In 1967 Gordon Fong, who managed the Sam Kee store on Ruby Street Tingha, decided he would start a sideline business making and selling frozen Chinese meals, He rented a now demolished bakery building in Tingha, designed recipes and set up a factory employing four people. The name of the business was “Mandarin”. The frozen meals included Chop Suey, Carried Prawns and Rice, Chow Mein, Chicken and Almonds and Sweet and Sour Pork.
The business ran until 1975 when Gordon and his wife Doreen sold up and moved to Sydney. Gordon later started up another frozen food business called “Rice King” based in Wetherill Park. It is no longer owned by Gordon but it is still operating. Gordon and Doreen are living in Sydney and still going strong.

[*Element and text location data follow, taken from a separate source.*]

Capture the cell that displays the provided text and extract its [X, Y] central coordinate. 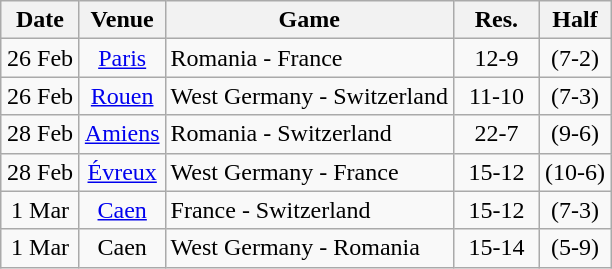
West Germany - France [309, 172]
France - Switzerland [309, 210]
Romania - Switzerland [309, 134]
(5-9) [574, 248]
(10-6) [574, 172]
11-10 [496, 96]
Rouen [122, 96]
Évreux [122, 172]
Venue [122, 20]
Half [574, 20]
22-7 [496, 134]
(9-6) [574, 134]
Game [309, 20]
Res. [496, 20]
Romania - France [309, 58]
Amiens [122, 134]
12-9 [496, 58]
West Germany - Switzerland [309, 96]
15-14 [496, 248]
(7-2) [574, 58]
Date [40, 20]
West Germany - Romania [309, 248]
Paris [122, 58]
Return (x, y) of the center of cell containing provided text 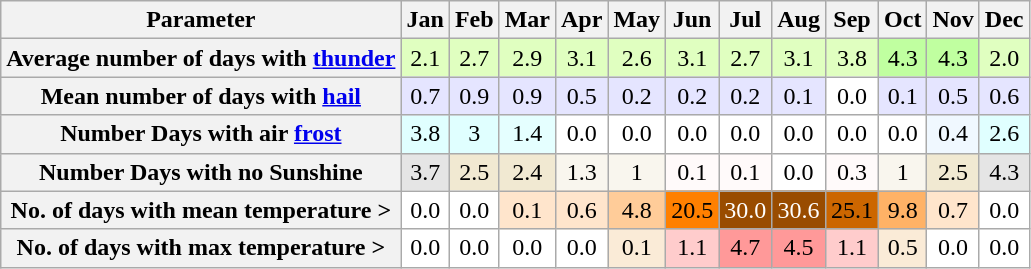
Jan (425, 20)
2.4 (527, 172)
Average number of days with thunder (201, 58)
1.3 (581, 172)
2.1 (425, 58)
0.3 (852, 172)
Number Days with no Sunshine (201, 172)
May (637, 20)
Aug (799, 20)
2.9 (527, 58)
2.0 (1004, 58)
4.5 (799, 248)
Parameter (201, 20)
25.1 (852, 210)
0.4 (953, 134)
Mean number of days with hail (201, 96)
Jun (692, 20)
Apr (581, 20)
Oct (903, 20)
20.5 (692, 210)
3 (474, 134)
No. of days with mean temperature > (201, 210)
4.7 (746, 248)
Feb (474, 20)
Sep (852, 20)
Number Days with air frost (201, 134)
4.8 (637, 210)
3.7 (425, 172)
Nov (953, 20)
Dec (1004, 20)
9.8 (903, 210)
1.4 (527, 134)
30.6 (799, 210)
No. of days with max temperature > (201, 248)
Jul (746, 20)
30.0 (746, 210)
Mar (527, 20)
Search for the cell housing the specified text and yield its (x, y) center coordinate. 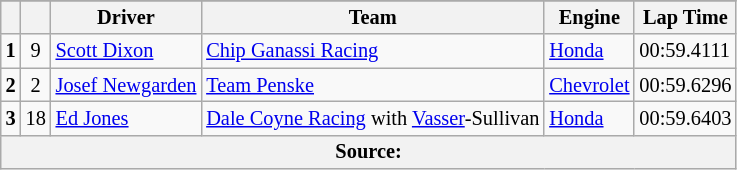
Team Penske (372, 85)
Driver (126, 17)
Source: (369, 152)
Ed Jones (126, 118)
Team (372, 17)
Dale Coyne Racing with Vasser-Sullivan (372, 118)
Josef Newgarden (126, 85)
Lap Time (685, 17)
3 (11, 118)
18 (36, 118)
00:59.6403 (685, 118)
1 (11, 51)
Chip Ganassi Racing (372, 51)
Chevrolet (589, 85)
Scott Dixon (126, 51)
9 (36, 51)
00:59.4111 (685, 51)
00:59.6296 (685, 85)
Engine (589, 17)
Provide the (X, Y) coordinate of the cell's center where the given text is located.  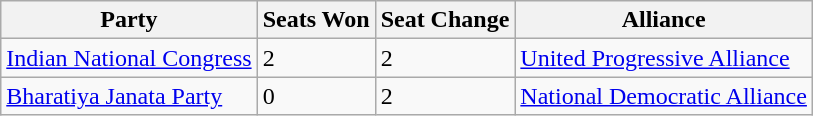
Seat Change (445, 20)
Indian National Congress (129, 58)
United Progressive Alliance (664, 58)
Alliance (664, 20)
Party (129, 20)
National Democratic Alliance (664, 96)
Seats Won (316, 20)
Bharatiya Janata Party (129, 96)
0 (316, 96)
Return [X, Y] of the center of cell containing provided text 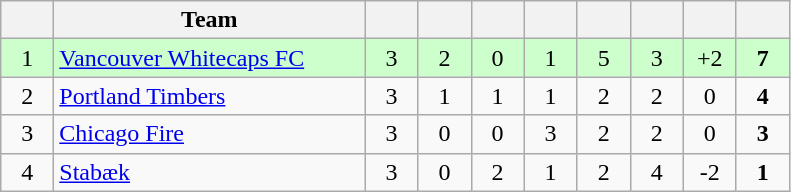
5 [604, 58]
-2 [710, 172]
Portland Timbers [210, 96]
7 [762, 58]
+2 [710, 58]
Stabæk [210, 172]
Team [210, 20]
Chicago Fire [210, 134]
Vancouver Whitecaps FC [210, 58]
Return [x, y] of the center of cell containing provided text 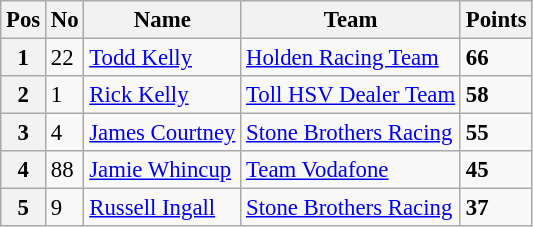
22 [65, 58]
45 [496, 170]
Team [351, 20]
Rick Kelly [162, 95]
James Courtney [162, 133]
Jamie Whincup [162, 170]
3 [24, 133]
37 [496, 208]
Points [496, 20]
9 [65, 208]
88 [65, 170]
Toll HSV Dealer Team [351, 95]
Todd Kelly [162, 58]
2 [24, 95]
No [65, 20]
66 [496, 58]
Holden Racing Team [351, 58]
Team Vodafone [351, 170]
58 [496, 95]
Pos [24, 20]
Name [162, 20]
55 [496, 133]
5 [24, 208]
Russell Ingall [162, 208]
Scan for the cell matching the given text and deliver its [X, Y] coordinate at center. 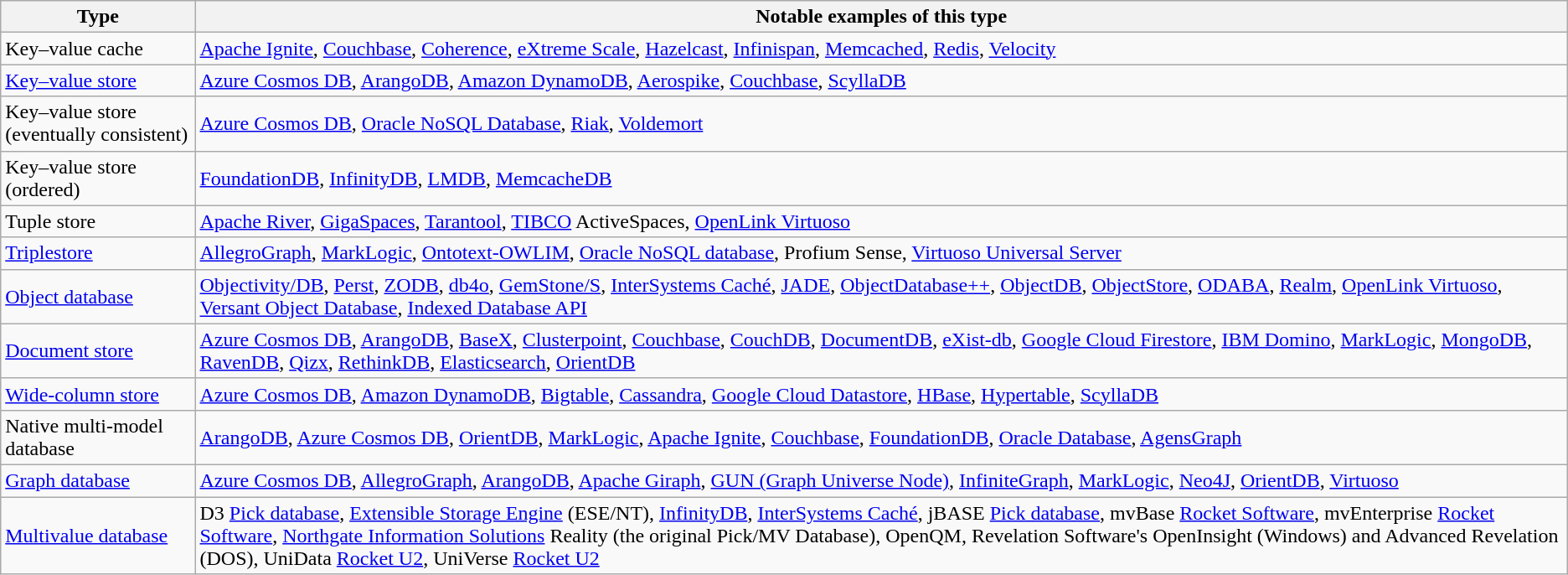
ArangoDB, Azure Cosmos DB, OrientDB, MarkLogic, Apache Ignite, Couchbase, FoundationDB, Oracle Database, AgensGraph [881, 437]
Notable examples of this type [881, 17]
Triplestore [98, 253]
Wide-column store [98, 394]
Key–value store (ordered) [98, 178]
Tuple store [98, 221]
Object database [98, 297]
Type [98, 17]
Apache River, GigaSpaces, Tarantool, TIBCO ActiveSpaces, OpenLink Virtuoso [881, 221]
Key–value cache [98, 49]
Document store [98, 350]
AllegroGraph, MarkLogic, Ontotext-OWLIM, Oracle NoSQL database, Profium Sense, Virtuoso Universal Server [881, 253]
Azure Cosmos DB, Amazon DynamoDB, Bigtable, Cassandra, Google Cloud Datastore, HBase, Hypertable, ScyllaDB [881, 394]
Azure Cosmos DB, AllegroGraph, ArangoDB, Apache Giraph, GUN (Graph Universe Node), InfiniteGraph, MarkLogic, Neo4J, OrientDB, Virtuoso [881, 480]
Key–value store (eventually consistent) [98, 124]
FoundationDB, InfinityDB, LMDB, MemcacheDB [881, 178]
Graph database [98, 480]
Azure Cosmos DB, Oracle NoSQL Database, Riak, Voldemort [881, 124]
Azure Cosmos DB, ArangoDB, Amazon DynamoDB, Aerospike, Couchbase, ScyllaDB [881, 80]
Multivalue database [98, 534]
Key–value store [98, 80]
Apache Ignite, Couchbase, Coherence, eXtreme Scale, Hazelcast, Infinispan, Memcached, Redis, Velocity [881, 49]
Native multi-model database [98, 437]
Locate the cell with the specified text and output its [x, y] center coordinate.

(Juanita writes)I first posted this on the Inverell, Bundarra, Tingha and Gilgai family history group page. It brought out some great comments from locals who remember working at the factory making the meals, peeling hundreds of onions and mixing up the ingredients in the big old bakery mixing bowls etc. The Fongs are fondly remembered in Tingha.
In 1981 my restaurateur father Martin Kwok worked with White Wings to develop a range of frozen authentic Chinese meals, marketed under the name “Hungry Dragon”. This was before people had microwave ovens in their kitchens. Dad devised recipes for Chicken and Baby Corn, Sate Beef, Beef in Black Bean Sauce and Sweet and Sour Chicken. He designed packaging with compartments so the meal could be stir-fried first, then vegetables added and finally the sauce, to ensure the ingredients retained their texture. On the side of the box there were instructions on how to boil the rice properly and how to make fried rice. It was a quality product.
The one which truly manifested Dad’s grand ambitions was the Nightingale which opened in 1974. Dad commissioned a Japanese architect to design a modern multi-level restaurant with no expenses spared on decor or tableware. Out of the kitchen came soups served in exquisitely carved winter melons, hors d’oeuvre platters of cold meats and jellyfish arranged in the shape of a phoenix (or nightingale) and dishes with exotic ingredients like beche-de-mer.
Our grandfather, Richard Kwok, sat downstairs doing the accounts on his abacus. Upstairs was the party room with the mahjong tables. Dad was the host, invariably described as charming in the restaurant reviews. Dad also caught the eye of a TV executive who filmed Dad in a pilot Chinese cooking show called “Martin Kwok and his Magic Wok”. The show never got off the ground, which is a pity as I think it would have been a first.